Hadoop, MapReduce and HDFS: A Developers Perspective

Article ID	Journal	Published Year	Pages	File Type
489931	Procedia Computer Science	2015	6 Pages	PDF

Abstract

The applications running on Hadoop clusters are increasing day by day. This is due to the fact that organizations have found a simple and efficient model that works well in distributed environment. The model is built to work efficiently on thousands of machines and massive data sets using commodity hardware. HDFS and MapReduce is a scalable and fault-tolerant model that hides all the complexities for Big Data analytics. Since Hadoop is becoming increasingly popular, understanding technical details becomes essential. This fact inspired us to explore Hadoop and its components in-depth.

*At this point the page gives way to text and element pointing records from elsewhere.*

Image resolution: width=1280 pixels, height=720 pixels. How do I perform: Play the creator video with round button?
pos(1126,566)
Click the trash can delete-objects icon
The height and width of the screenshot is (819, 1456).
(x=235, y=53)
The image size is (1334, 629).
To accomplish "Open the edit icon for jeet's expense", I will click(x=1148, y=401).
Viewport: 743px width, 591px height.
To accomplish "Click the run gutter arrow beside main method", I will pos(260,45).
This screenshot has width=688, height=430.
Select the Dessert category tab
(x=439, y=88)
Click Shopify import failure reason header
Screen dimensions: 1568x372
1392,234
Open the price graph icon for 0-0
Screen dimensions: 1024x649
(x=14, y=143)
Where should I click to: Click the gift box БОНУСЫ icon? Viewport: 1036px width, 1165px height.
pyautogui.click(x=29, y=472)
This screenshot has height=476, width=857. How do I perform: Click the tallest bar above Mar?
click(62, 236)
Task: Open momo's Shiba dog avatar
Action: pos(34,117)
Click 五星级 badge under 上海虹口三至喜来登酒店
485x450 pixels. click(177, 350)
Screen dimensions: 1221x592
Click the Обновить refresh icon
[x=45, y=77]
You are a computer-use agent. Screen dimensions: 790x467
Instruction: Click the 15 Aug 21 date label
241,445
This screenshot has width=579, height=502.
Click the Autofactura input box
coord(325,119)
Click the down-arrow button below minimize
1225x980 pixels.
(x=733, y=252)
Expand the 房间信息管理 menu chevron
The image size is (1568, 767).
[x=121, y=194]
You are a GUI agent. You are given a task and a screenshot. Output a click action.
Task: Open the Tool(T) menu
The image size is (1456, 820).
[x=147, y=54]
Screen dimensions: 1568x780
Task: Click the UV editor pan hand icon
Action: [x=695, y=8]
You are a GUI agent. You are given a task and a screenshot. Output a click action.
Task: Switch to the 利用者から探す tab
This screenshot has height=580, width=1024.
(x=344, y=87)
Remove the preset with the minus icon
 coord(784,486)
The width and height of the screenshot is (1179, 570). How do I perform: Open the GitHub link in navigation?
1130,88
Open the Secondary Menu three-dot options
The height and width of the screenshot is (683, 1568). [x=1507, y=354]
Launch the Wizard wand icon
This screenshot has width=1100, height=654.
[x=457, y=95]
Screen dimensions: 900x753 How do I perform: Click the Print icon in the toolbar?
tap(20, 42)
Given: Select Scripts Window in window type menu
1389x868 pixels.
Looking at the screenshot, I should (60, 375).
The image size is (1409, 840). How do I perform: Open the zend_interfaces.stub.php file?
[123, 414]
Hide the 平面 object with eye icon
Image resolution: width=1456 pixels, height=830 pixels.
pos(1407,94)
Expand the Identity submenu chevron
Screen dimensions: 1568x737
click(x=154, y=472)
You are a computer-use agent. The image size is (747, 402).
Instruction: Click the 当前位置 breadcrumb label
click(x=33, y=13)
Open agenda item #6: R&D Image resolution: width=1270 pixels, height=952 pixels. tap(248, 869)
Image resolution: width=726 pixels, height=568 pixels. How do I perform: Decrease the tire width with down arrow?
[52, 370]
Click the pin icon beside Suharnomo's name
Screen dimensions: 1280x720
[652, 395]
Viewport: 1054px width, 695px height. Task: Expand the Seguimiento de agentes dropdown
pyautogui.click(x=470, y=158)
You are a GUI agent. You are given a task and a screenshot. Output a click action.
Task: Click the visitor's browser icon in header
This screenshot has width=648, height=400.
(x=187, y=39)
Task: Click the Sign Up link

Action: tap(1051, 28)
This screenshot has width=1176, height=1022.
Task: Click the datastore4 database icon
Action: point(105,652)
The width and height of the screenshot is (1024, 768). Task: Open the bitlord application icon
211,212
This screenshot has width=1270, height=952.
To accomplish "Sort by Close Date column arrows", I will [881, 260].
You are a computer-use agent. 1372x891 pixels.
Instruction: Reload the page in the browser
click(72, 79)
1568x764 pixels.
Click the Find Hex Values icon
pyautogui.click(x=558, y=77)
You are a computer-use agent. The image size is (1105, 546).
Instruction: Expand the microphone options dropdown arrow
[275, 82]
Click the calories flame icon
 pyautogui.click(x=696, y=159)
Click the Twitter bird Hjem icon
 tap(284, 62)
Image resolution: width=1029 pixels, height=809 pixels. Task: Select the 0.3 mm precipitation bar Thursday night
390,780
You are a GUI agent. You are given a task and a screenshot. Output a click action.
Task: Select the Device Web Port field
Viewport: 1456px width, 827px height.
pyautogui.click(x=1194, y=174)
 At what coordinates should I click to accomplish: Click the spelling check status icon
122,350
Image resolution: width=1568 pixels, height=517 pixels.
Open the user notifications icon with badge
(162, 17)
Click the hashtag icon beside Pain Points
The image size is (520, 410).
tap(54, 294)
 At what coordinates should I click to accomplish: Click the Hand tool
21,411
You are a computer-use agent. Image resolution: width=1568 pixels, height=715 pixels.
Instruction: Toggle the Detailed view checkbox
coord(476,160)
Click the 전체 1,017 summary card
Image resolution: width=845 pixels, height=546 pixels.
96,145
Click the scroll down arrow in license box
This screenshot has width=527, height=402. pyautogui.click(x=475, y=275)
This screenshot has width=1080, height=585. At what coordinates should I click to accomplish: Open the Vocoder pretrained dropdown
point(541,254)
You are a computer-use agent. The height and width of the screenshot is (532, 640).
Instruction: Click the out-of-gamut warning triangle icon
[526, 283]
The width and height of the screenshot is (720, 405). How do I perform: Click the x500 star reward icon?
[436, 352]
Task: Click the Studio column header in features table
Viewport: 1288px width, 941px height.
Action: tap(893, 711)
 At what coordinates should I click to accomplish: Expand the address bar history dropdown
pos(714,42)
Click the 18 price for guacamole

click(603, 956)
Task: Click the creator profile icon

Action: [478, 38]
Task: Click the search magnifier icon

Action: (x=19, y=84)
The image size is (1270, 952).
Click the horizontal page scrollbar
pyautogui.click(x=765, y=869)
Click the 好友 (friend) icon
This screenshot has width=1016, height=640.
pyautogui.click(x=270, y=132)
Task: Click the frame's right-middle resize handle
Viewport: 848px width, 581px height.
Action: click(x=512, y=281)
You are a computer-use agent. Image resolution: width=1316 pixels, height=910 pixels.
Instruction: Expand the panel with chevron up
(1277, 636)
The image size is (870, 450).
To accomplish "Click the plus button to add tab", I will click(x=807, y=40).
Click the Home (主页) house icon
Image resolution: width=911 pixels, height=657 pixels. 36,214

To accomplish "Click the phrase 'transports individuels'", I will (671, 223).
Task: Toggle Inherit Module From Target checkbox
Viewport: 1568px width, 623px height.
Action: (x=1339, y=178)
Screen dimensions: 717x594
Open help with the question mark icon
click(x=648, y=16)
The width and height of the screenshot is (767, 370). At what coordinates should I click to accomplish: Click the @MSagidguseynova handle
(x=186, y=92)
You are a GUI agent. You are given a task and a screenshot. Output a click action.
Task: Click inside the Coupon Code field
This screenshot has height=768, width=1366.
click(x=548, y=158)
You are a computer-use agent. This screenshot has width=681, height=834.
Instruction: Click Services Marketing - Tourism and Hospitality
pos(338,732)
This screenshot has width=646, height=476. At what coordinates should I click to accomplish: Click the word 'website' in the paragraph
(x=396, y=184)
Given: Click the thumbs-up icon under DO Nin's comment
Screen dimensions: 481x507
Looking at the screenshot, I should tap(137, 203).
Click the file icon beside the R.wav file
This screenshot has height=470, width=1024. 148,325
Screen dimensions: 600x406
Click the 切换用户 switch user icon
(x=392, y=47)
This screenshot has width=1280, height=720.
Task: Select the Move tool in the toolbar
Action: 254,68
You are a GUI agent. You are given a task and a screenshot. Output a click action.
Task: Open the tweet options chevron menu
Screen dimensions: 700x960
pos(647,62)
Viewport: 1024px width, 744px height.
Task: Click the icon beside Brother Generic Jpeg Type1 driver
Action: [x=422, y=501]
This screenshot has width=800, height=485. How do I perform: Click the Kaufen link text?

The process of analysing, examining and processing huge amount of unstructured data to extract required information has been a challenge. In this paper we discuss Hadoop and its components in detail which comprise of MapReduce and Hadoop Distributed File System (HDFS). MapReduce engine uses JobTracker and TaskTracker that handle monitoring and execution of job. HDFS a distributed file-system which comprise of NameNode, DataNode and Secondary NameNode for efficient handling of distributed storage purpose. The details provided can be used for developing large scale distributed applications that can exploit computational power of multiple nodes for data and compute intensive applications.